Trecho do documento ▸

····················

Entenda como são os ataques cibernéticos que podem ter afetado as eleições na Venezuela
Brasil de Fato
O Conselho Nacional Eleitoral da Venezuela (CNE) anunciou no dia 28 de julho a reeleição de Nicolás Maduro para um terceiro mandato e, ao mesmo tempo, denunciou que sofreu um ataque hacker contra seu sistema eleitoral que impossibilitaria a publicação dos resultados detalhados do pleito – até esta sexta-feira (09), 12 dias depois do pleito, o órgão segue sem divulgar os números.
Após o anúncio do CNE e, principalmente, depois de alegações de “fraude” feitas sem provas por um setor da oposição, a origem e a real ação desses ataques se tornaram pontos fundamentais da crise que se abriu na Venezuela logo após o período eleitoral. Apesar de Maduro ter recorrido ao Tribunal Supremo de Justiça (TSJ) pedindo que a Corte investigue o caso, pouco se sabe sobre a operação que atingiu o sistema de transmissão de dados do Poder Eleitoral.

····················

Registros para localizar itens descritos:

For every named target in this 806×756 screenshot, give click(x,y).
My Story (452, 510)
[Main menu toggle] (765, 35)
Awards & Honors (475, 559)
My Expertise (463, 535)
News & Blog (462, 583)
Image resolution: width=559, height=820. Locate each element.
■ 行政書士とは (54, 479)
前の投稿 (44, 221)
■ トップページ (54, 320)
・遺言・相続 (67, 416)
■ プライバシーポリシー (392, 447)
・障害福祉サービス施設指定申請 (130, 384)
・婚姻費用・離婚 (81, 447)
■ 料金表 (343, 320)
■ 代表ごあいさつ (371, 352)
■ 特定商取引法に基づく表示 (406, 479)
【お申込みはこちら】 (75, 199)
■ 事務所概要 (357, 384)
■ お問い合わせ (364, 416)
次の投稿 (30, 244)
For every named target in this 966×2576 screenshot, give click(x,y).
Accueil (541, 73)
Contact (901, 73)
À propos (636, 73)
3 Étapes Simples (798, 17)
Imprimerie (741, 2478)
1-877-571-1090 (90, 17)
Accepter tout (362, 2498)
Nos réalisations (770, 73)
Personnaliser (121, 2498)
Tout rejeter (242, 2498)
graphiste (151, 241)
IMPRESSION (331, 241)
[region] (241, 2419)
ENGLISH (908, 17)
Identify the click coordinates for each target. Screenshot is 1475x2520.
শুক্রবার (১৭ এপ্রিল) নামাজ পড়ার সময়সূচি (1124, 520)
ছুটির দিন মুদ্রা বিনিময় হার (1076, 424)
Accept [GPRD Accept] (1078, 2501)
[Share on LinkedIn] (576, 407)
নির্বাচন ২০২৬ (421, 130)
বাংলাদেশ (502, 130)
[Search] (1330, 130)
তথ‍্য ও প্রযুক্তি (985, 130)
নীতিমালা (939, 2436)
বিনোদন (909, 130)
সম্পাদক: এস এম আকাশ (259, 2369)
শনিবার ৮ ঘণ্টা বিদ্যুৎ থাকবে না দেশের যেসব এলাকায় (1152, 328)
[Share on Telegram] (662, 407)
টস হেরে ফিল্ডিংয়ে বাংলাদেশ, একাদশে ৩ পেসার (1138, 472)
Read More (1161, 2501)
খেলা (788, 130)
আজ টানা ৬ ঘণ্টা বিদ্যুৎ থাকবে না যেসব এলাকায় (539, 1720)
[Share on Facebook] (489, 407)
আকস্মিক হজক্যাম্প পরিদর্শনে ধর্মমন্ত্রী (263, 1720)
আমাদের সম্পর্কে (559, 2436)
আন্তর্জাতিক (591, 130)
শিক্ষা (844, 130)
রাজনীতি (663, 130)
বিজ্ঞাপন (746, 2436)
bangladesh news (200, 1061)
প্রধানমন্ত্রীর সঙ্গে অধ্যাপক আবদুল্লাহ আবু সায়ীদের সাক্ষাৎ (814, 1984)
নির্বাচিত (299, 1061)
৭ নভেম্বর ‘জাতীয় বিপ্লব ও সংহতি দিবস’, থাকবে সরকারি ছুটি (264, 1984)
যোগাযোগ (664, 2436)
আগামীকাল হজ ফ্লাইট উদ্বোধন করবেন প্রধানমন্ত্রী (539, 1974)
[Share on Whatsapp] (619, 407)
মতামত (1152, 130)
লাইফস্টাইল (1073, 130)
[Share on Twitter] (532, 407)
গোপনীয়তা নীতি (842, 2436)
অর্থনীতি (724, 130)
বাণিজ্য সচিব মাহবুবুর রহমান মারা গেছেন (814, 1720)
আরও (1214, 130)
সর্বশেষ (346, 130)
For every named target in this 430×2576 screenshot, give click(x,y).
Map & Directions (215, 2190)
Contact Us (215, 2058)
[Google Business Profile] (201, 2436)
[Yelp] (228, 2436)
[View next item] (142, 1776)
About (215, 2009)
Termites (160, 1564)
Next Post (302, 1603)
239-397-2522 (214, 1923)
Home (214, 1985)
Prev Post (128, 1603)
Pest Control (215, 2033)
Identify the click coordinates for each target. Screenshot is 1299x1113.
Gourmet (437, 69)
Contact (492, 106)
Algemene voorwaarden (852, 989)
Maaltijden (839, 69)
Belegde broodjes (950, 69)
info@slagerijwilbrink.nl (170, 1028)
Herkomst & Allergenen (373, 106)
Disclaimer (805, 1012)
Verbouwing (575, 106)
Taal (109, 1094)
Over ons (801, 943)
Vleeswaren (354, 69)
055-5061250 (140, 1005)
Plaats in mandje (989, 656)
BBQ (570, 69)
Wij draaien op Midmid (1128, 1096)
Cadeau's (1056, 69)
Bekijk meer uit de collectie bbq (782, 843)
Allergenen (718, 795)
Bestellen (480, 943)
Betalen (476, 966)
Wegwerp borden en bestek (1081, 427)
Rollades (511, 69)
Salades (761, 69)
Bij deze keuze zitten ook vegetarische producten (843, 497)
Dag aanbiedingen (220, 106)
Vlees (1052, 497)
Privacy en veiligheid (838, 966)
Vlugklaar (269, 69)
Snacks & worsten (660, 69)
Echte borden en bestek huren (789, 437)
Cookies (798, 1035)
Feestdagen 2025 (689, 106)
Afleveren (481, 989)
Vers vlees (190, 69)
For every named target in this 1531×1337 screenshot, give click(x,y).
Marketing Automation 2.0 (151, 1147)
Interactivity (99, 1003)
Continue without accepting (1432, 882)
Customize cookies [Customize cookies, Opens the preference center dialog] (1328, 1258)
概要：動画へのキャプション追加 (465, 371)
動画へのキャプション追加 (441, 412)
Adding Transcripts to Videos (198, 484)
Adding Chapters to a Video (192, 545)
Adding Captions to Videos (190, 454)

····················

Tarefa proposta ▸
Diga se cada afirmação abaixo está de acordo com o texto sobre os ataques cibernéticos nas eleições da Venezuela, respondendo sim ou não e citando literalmente as palavras do texto que decidem a resposta.
1. O CNE anunciou a reeleição de Nicolás Maduro no dia 28 de julho.
2. O CNE já divulgou os resultados detalhados do pleito.
3. Maduro recorreu ao Tribunal Supremo de Justiça pedindo uma investigação do caso.

Resultado do exercício ▸
1. Sim: "anunciou no dia 28 de julho a reeleição de Nicolás Maduro para um terceiro mandato".
2. Não: "o órgão segue sem divulgar os números".
3. Sim: "Maduro ter recorrido ao Tribunal Supremo de Justiça (TSJ) pedindo que a Corte investigue o caso".